The rest of this response is background, I find it interesting but you can ignore it if you wish.
So the problem comes down that Unity through to Unity 2017 shipped with an older version of Mono for its C# runtime. This was so old that it didn't actually have the `Task` class. As a result, Firebase (as well as other groups, such as Play for Google Sign In) adopted a drop-in replacement for `Task` (created for
Parse, as indicated by its name).
Around this time (Unity 2017) a more recent version of the .NET runtime was added as an optional feature, and made default late in the 2018 lifecycle (if I have my timelines right). This included support for the `Task` class, async/await keywords, and a number of additional "modern" C# features that make the language much nicer to work with. Firebase
still supports Unity back to 2017.4, which means that it must still support older versions of the Mono runtime (this is a recent change, and the minimum supported version was 5.6 in the not-to-distant past - only abandoned because it's increasingly difficult to even run Editor versions that old).

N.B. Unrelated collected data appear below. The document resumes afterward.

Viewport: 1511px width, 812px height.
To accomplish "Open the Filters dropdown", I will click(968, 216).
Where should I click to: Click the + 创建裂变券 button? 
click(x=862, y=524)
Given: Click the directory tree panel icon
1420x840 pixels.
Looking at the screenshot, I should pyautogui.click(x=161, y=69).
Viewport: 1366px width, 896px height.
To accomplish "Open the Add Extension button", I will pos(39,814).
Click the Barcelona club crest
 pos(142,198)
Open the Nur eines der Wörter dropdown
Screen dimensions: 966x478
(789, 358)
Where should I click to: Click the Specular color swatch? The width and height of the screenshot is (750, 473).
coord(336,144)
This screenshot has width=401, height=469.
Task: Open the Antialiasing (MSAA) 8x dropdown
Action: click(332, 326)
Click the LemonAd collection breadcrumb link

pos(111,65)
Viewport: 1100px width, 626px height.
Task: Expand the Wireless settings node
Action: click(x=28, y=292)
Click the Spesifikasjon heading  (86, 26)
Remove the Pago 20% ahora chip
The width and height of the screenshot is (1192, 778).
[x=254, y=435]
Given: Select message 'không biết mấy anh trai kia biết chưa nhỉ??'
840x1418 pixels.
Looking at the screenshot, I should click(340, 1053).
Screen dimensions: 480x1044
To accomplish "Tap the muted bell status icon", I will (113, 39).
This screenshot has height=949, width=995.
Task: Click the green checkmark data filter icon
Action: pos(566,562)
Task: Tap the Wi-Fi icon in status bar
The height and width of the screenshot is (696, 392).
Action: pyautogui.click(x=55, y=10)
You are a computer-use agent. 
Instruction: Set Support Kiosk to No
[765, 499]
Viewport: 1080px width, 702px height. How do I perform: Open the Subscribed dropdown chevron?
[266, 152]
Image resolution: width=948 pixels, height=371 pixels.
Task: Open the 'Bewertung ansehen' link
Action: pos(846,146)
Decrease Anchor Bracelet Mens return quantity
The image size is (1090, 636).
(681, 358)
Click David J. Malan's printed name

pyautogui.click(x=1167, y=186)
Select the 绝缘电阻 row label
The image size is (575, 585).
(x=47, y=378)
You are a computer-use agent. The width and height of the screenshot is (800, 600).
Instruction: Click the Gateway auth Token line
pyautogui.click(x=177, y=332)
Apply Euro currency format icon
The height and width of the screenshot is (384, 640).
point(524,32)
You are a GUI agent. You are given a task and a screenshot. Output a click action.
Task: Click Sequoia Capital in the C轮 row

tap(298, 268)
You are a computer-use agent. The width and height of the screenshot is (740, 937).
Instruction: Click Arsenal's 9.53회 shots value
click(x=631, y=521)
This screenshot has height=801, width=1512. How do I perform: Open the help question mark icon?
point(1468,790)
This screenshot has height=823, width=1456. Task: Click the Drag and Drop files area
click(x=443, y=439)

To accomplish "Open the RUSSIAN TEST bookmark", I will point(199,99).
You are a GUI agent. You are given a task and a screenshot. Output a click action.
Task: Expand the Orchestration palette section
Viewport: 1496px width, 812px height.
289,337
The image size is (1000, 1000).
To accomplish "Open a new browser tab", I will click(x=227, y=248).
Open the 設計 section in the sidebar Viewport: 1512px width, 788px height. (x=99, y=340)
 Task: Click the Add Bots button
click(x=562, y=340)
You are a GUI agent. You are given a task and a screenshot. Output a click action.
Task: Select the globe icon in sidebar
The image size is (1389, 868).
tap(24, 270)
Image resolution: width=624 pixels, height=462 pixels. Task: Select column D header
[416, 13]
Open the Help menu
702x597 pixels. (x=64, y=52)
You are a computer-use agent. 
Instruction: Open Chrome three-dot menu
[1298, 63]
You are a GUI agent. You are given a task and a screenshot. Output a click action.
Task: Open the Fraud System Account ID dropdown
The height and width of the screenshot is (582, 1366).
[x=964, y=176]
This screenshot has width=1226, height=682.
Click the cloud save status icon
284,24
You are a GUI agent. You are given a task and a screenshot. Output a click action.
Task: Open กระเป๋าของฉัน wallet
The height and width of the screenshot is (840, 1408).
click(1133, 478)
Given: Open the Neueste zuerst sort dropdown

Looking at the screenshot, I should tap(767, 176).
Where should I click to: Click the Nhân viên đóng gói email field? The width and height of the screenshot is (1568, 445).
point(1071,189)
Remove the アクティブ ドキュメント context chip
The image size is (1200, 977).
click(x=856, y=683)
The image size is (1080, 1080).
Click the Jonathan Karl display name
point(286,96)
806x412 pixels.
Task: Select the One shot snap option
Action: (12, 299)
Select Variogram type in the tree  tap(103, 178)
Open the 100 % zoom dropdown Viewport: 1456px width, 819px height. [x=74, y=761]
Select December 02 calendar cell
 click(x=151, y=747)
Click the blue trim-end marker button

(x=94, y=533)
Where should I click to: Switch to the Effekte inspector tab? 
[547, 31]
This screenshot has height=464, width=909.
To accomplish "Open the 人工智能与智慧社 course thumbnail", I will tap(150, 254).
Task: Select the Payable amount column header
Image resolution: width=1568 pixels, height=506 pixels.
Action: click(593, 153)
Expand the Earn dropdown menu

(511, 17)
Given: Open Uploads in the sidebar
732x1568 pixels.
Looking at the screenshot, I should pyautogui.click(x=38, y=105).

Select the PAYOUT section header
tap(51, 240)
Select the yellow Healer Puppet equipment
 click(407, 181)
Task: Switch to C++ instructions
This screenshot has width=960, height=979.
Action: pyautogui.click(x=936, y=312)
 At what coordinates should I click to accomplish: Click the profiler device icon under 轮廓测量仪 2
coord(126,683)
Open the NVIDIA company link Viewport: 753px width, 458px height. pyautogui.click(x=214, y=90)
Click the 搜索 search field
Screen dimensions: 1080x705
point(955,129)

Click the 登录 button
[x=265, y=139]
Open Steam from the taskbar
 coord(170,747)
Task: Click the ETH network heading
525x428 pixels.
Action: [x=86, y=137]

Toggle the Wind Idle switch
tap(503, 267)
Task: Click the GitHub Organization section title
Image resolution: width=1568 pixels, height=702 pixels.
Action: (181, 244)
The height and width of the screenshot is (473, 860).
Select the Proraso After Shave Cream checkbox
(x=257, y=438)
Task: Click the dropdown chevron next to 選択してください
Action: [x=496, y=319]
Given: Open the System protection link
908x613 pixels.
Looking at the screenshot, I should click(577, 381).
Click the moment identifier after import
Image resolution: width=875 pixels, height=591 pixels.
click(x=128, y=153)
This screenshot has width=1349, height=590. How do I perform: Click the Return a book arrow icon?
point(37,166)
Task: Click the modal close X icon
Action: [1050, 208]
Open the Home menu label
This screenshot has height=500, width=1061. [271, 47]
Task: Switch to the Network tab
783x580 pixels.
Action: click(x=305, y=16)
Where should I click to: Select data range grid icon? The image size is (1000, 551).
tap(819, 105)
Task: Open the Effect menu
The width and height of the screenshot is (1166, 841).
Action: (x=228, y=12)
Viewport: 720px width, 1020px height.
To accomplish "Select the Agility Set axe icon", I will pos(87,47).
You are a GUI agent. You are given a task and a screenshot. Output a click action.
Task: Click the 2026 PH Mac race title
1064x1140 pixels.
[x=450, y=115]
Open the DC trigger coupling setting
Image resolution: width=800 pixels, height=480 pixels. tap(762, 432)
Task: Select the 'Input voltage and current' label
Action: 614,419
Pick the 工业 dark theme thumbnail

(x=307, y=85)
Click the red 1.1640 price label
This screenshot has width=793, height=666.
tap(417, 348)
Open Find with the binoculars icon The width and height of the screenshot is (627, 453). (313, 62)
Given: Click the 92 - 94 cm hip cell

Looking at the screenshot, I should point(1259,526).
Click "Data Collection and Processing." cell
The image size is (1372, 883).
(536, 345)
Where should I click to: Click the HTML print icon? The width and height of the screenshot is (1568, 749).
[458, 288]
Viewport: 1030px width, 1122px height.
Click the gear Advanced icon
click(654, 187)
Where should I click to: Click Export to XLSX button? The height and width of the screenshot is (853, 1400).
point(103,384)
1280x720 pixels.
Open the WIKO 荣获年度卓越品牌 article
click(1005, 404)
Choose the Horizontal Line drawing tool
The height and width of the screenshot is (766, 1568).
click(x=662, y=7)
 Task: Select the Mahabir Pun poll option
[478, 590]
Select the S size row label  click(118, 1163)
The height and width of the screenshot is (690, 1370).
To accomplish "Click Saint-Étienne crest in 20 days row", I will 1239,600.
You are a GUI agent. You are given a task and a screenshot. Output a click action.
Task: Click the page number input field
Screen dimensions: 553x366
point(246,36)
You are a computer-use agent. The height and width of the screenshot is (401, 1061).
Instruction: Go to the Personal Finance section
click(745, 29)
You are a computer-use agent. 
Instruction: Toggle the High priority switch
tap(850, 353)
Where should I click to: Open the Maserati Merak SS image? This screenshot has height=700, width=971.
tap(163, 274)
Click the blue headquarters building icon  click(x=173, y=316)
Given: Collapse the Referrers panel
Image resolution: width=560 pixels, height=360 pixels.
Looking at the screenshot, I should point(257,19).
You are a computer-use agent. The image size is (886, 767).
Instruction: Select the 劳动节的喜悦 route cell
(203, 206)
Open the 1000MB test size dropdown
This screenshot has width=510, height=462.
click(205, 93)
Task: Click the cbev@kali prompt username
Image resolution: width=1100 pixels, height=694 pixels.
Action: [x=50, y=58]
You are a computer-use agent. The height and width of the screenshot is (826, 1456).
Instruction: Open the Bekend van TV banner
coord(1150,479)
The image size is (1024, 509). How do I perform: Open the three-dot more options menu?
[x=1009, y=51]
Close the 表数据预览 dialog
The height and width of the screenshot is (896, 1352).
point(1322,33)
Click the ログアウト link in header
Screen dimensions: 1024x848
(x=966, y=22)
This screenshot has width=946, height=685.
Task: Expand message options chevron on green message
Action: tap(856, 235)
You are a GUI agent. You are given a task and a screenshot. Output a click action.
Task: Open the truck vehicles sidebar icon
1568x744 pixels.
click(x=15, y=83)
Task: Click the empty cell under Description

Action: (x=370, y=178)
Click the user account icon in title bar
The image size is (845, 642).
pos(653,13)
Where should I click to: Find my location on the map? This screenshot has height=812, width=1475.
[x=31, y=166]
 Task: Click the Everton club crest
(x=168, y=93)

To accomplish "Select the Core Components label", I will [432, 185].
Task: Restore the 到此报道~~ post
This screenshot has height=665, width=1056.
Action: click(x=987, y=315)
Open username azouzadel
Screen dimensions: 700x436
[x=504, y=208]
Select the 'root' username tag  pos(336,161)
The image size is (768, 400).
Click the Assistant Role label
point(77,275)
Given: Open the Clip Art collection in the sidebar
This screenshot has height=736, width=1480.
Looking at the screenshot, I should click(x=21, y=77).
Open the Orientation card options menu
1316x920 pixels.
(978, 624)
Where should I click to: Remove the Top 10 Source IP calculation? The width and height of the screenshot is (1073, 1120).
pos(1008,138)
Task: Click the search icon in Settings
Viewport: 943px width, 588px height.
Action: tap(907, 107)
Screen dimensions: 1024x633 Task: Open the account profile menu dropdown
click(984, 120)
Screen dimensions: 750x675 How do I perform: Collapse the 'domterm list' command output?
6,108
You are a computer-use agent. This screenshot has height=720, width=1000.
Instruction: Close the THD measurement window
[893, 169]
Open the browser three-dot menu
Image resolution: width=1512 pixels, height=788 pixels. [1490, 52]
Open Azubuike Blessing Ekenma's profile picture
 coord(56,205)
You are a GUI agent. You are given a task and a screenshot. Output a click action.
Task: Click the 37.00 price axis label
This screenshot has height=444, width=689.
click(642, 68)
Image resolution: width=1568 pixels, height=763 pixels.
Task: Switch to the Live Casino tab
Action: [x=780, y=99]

Which brings us to the main question, why are there two `Unity.Compat` and `Unity.Tasks` dlls in the Firebase SDK? The ones under `Parse/Plugins/` are the DLLs provided by the original Parse SDK. These contain a complete implementation of `Task` to support the asynchronous logic in Firebase. The files under `Parse/Plugins/dotNet45` conversely are just a shallow wrapper around the original Parse implementation, ensuring that existing code can function unchanged in modern .NET versions (this includes the ".NET Standard 2.0" and ".NET 4.x" Api Compatibility Level settings in modern Unity variants - why ".NET Standard 2.0" is actually >= ".NET 4.5" rather than closer to `dotNet3` is another post onto itself).